## [SUPPLIED TEXT]
Lesley Mathis knows what her daughter said was wrong. But she never expected the 13-year-old girl would get arrested for it.

The teenage girl made an offensive joke while chatting online with her classmates, triggering the school’s surveillance software.

Before the morning was even over, the Tennessee eighth grader was under arrest. She was interrogated, strip-searched and spent the night in a jail cell, her mother says.

Earlier in the day, her friends had teased the teen about her tanned complexion and called her “Mexican,” even though she’s not. When a friend asked what she was planning for Thursday, she wrote: “on Thursday we kill all the Mexico’s.”

Mathis said the comments were “wrong” and “stupid,” but context showed they were not a threat.

“It made me feel like, is this the America we live in?” Mathis said of her daughter’s arrest. “And it was this stupid, stupid technology that is just going through picking up random words and not looking at context.”

Surveillance systems in American schools increasingly monitor everything students write on school accounts and devices. Thousands of school districts across the country use software like Gaggle and Lightspeed Alert to track kids’ online activities, looking for signs they might hurt themselves or others. With the help of artificial intelligence, technology can dip into online conversations and immediately notify both school officials and law enforcement.

Educators say the technology has saved lives. But critics warn it can criminalize children for careless words.

“It has routinized law enforcement access and presence in students’ lives, including in their home,” said Elizabeth Laird, a director at the Center for Democracy and Technology.

Schools ratchet up vigilance for threats

In a country weary of school shootings, several states have taken a harder line on threats to schools. Among them is Tennessee, which passed a 2023 zero-tolerance law requiring any threat of mass violence against a school to be reported immediately to law enforcement.

The 13-year-old girl arrested in August 2023 had been texting with friends on a chat function tied to her school email at Fairview Middle School, which uses Gaggle to monitor students’ accounts. (The Associated Press is withholding the girl’s name to protect her privacy. The school district did not respond to a request for comment.)

## [DATA TO EXAMINE]
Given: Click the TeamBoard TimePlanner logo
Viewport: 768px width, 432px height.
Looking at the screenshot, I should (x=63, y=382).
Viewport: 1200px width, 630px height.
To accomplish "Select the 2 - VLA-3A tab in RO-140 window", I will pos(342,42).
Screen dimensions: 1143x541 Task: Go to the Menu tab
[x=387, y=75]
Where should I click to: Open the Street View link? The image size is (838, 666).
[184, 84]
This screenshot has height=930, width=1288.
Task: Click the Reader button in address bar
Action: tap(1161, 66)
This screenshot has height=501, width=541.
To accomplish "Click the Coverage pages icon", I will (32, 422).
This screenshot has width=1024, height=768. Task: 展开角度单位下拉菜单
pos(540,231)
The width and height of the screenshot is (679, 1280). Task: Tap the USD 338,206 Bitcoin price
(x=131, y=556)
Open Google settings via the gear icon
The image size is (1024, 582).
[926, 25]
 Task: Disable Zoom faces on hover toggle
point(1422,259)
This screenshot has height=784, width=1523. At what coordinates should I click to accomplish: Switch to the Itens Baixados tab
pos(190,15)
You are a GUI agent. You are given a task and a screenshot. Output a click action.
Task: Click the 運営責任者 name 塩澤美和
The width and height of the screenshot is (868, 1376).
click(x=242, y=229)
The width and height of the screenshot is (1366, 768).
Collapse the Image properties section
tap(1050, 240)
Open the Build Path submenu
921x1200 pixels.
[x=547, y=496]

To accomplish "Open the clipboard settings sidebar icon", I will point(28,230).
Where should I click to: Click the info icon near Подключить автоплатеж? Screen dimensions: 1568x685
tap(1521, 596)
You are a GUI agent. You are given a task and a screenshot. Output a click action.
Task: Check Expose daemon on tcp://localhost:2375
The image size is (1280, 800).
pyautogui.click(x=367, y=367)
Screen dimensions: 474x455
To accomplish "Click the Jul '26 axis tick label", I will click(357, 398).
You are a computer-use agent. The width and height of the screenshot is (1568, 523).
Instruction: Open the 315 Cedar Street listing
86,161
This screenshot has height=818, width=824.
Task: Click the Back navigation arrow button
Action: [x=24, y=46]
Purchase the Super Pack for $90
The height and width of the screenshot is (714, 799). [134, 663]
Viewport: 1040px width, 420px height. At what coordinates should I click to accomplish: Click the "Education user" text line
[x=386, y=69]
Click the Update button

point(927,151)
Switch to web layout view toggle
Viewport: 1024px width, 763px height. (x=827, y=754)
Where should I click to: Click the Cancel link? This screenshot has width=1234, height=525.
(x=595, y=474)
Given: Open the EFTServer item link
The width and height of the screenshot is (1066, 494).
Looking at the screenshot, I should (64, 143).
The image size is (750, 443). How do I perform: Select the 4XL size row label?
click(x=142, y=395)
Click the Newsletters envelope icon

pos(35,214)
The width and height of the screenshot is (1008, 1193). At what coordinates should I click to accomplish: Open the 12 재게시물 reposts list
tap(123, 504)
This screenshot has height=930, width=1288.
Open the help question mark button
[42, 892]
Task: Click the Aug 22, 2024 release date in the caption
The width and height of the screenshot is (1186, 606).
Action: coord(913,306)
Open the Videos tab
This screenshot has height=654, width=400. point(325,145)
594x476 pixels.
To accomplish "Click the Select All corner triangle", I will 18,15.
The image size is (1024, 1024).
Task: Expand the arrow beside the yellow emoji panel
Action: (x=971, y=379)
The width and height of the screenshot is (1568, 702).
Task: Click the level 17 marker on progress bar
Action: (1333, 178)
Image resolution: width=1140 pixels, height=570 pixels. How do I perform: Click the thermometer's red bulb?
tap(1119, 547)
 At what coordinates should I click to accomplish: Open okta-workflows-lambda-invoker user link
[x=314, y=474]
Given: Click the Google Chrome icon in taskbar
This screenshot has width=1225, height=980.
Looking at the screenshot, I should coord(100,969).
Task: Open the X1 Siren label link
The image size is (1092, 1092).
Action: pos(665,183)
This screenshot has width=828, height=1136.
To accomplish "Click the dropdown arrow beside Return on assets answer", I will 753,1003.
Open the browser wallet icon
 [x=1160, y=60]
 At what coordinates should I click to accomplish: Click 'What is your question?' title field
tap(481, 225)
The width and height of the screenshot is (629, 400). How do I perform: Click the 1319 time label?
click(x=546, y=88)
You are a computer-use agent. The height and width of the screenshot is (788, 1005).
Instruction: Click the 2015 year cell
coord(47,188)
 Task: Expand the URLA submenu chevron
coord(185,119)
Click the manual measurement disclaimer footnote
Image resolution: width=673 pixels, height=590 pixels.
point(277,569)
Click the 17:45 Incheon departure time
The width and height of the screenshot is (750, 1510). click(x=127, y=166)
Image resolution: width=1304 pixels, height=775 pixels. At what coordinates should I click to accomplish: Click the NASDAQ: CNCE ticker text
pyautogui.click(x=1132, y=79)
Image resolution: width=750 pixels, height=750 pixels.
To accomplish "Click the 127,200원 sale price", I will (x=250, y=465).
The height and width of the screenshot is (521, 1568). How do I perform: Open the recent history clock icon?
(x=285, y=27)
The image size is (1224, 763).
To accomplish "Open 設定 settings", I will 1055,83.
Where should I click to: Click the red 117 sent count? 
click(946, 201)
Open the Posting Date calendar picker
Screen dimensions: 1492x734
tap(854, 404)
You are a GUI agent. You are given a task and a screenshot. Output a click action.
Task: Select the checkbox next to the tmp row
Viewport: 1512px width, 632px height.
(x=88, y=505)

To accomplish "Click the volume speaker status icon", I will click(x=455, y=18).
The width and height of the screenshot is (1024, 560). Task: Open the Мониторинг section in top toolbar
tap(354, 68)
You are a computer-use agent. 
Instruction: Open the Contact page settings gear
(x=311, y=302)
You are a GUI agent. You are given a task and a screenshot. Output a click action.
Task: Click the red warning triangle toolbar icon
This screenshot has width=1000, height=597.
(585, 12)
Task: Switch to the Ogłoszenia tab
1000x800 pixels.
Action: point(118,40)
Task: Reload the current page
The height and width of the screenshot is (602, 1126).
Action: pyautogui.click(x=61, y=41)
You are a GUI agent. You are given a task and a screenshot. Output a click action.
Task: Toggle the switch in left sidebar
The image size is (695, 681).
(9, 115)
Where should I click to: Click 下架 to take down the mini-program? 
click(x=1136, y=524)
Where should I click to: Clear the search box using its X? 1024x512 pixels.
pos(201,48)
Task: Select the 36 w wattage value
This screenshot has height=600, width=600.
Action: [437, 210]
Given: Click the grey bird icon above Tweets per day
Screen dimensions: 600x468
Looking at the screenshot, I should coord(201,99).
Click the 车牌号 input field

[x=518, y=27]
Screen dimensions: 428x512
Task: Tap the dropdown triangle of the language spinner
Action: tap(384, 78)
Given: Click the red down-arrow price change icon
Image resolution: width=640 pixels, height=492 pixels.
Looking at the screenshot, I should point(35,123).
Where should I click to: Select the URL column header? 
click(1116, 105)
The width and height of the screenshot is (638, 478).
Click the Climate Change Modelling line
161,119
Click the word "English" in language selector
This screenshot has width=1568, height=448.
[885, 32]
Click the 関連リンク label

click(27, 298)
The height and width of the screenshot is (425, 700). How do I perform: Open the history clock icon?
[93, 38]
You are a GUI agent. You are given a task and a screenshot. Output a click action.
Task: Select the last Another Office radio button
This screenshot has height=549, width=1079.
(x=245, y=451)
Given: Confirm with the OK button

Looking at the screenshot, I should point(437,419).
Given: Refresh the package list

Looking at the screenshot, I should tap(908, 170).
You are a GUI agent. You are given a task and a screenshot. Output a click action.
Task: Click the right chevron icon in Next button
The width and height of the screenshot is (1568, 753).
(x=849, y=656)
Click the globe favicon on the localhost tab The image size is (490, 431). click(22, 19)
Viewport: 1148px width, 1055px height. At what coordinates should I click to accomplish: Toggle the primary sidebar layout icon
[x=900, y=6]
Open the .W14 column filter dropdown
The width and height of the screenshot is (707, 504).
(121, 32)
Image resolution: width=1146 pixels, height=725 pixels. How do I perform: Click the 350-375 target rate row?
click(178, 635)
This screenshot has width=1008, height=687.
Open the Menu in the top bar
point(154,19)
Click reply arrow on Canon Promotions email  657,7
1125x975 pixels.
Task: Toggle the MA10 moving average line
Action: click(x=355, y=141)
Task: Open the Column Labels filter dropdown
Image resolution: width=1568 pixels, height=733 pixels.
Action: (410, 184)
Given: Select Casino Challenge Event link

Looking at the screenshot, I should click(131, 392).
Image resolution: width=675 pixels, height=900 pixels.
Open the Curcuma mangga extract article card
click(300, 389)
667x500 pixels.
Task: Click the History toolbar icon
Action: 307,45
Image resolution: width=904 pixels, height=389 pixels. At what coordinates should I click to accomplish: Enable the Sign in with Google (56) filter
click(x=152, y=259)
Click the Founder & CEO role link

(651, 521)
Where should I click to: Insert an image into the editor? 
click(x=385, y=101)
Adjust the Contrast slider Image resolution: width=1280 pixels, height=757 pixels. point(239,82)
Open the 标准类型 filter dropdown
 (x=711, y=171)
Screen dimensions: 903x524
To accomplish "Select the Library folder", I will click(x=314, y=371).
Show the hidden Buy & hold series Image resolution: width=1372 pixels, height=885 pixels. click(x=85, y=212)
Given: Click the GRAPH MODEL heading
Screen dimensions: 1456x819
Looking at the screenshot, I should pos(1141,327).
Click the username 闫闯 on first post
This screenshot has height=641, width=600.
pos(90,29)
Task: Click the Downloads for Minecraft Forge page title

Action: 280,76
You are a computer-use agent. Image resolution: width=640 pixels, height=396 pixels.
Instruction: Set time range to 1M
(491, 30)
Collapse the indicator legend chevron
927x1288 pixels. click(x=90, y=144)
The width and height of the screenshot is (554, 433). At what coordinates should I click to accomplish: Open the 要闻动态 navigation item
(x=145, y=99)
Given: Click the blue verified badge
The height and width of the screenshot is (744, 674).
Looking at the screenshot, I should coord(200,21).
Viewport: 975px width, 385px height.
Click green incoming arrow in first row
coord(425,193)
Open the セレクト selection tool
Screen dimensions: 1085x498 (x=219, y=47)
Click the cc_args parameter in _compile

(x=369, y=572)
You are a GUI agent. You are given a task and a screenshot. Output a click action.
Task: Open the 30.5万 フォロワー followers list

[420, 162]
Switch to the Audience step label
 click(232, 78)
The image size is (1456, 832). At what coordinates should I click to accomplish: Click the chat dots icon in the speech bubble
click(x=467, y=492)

## [EXERCISE]
Write the next part of the article about school surveillance software, picking up after its final sentence. The data has no connection to the article about school surveillance software.

## [RESULT OF THE TASK]
Taken to jail, the teen was interrogated and strip-searched, and her parents weren’t allowed to talk to her until the next day, according to a lawsuit they filed against the school system. She didn’t know why her parents weren’t there.

“She told me afterwards, ‘I thought you hated me.’ That kind of haunts you,” said Mathis, the girl’s mother.

A court ordered eight weeks of house arrest, a psychological evaluation and 20 days at an alternative school for the girl.

Gaggle’s CEO, Jeff Patterson, said in an interview that the school system did not use Gaggle the way it is intended. The purpose is to find early warning signs and intervene before problems escalate to law enforcement, he said.

“I wish that was treated as a teachable moment, not a law enforcement moment,” said Patterson.

Private student chats face unexpected scrutiny

Students who think they are chatting privately among friends often do not realize they are under constant surveillance, said Shahar Pasch, an education lawyer in Florida.

One teenage girl she represented made a joke about school shootings on a private Snapchat story. Snapchat’s automated detection software picked up the comment, the company alerted the FBI, and the girl was arrested on school grounds within hours.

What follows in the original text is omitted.